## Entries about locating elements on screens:
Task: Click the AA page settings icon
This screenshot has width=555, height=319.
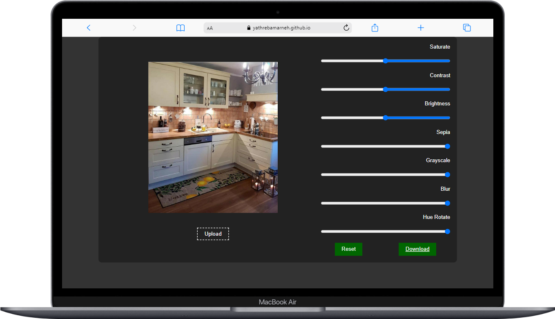Action: coord(210,28)
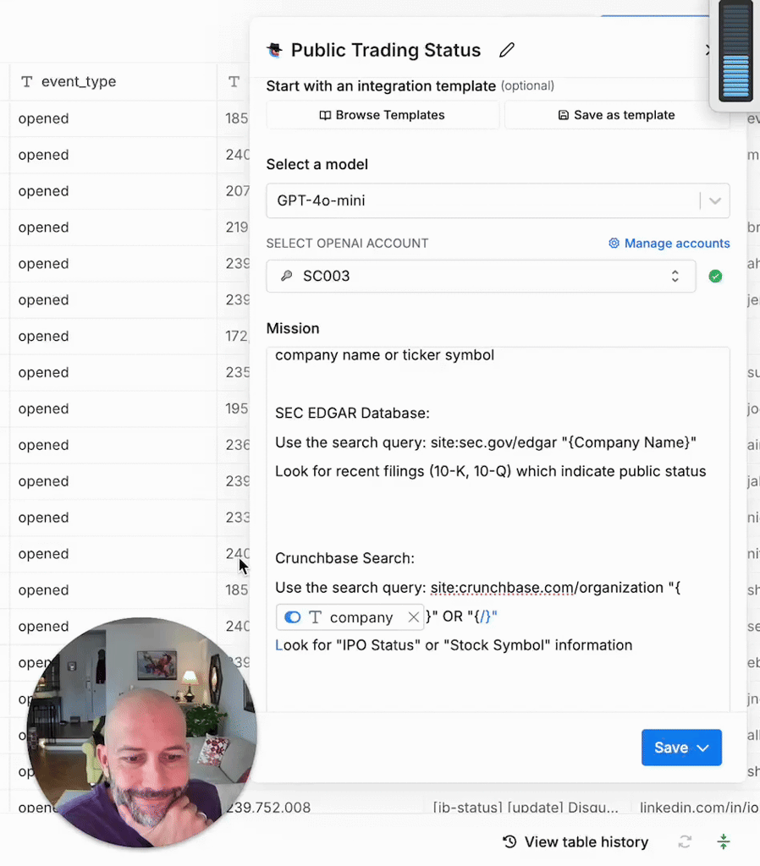Click into the Mission text on the SEC EDGAR line

[x=352, y=414]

## Instruction:
Render every line of the entries above as a numbered list, dropping the blank lines and omitting the pictures.

## Solution for this exercise:
1. Task: Click the AA page settings icon
2. This screenshot has width=555, height=319.
3. Action: coord(210,28)
4. Click into the Mission text on the SEC EDGAR line
5. [x=352, y=414]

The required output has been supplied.